BEGIN

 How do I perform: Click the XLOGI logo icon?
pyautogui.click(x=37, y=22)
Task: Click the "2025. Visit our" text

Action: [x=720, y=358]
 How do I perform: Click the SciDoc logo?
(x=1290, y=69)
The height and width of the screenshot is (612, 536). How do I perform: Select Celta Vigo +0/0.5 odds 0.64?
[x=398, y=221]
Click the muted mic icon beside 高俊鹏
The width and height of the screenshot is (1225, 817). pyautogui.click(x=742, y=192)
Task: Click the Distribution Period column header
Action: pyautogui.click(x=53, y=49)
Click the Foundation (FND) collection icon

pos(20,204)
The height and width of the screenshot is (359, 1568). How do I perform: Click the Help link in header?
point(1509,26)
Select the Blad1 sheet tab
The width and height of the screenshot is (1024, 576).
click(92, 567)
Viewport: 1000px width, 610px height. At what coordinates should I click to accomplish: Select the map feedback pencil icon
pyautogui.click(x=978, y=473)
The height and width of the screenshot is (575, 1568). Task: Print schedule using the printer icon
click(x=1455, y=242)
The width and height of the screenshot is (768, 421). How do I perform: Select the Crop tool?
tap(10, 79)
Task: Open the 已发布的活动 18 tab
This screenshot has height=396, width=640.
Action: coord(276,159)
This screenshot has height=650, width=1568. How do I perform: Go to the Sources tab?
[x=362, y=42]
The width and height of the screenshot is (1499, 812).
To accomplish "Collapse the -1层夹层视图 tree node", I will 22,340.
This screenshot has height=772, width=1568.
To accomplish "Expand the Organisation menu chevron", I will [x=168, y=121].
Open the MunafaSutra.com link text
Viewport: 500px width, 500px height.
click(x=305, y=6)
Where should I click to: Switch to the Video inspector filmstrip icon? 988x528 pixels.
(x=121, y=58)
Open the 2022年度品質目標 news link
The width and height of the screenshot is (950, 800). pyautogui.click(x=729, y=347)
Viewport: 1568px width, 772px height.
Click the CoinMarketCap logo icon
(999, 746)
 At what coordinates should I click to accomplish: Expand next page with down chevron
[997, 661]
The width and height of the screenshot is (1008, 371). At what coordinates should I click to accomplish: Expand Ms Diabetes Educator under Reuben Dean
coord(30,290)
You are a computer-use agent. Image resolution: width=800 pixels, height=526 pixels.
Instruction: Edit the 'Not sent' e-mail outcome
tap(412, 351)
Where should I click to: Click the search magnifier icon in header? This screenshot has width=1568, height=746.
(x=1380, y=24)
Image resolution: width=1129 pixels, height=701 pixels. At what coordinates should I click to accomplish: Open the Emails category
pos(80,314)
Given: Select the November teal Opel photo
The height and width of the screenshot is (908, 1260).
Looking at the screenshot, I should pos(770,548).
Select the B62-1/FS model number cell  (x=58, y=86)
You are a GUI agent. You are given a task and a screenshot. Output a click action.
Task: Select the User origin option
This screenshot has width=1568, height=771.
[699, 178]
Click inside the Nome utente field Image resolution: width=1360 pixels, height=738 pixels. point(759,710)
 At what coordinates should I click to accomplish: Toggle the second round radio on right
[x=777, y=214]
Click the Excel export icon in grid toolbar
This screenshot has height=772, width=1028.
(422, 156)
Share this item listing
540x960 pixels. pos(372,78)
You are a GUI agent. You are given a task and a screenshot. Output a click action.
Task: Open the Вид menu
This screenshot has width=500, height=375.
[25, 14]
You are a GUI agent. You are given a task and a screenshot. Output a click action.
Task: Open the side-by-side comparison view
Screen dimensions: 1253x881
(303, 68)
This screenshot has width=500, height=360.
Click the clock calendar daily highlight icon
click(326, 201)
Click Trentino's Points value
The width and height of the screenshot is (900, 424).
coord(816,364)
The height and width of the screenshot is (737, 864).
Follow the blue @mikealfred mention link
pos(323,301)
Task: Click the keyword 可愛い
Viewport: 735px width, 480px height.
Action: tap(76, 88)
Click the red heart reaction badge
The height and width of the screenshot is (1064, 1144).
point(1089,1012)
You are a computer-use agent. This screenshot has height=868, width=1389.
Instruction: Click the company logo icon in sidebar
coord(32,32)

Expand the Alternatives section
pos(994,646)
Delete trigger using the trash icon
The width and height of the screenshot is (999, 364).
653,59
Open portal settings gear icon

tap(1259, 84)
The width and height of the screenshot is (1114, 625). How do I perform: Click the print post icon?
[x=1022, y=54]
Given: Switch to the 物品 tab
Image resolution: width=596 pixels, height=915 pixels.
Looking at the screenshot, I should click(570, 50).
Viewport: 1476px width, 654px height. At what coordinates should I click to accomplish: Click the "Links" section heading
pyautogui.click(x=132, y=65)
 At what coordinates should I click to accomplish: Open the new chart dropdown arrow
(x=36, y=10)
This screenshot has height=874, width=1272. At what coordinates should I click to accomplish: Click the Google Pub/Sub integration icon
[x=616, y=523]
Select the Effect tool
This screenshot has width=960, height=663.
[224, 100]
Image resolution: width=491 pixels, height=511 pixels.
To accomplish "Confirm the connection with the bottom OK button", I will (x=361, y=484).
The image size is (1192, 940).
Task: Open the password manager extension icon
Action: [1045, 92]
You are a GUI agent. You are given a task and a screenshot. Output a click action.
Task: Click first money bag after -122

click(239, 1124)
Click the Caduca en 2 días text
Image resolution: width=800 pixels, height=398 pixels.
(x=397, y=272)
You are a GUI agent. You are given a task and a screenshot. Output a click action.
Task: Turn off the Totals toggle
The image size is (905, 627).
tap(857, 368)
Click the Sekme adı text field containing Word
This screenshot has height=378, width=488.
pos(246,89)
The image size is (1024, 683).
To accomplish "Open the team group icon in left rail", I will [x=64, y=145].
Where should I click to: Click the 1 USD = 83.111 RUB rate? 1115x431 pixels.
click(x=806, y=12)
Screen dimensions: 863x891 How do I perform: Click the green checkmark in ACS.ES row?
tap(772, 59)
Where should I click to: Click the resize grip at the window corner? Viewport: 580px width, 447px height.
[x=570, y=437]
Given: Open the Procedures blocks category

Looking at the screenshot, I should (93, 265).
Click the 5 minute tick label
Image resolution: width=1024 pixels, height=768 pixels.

END

### [ACTIVITY]
Filter the records, keeping only lines that contain "menu", and show those lines.

### [REPLY TO THE EXERCISE]
To accomplish "Expand the Organisation menu chevron", I will [x=168, y=121].
Task: Open the Вид menu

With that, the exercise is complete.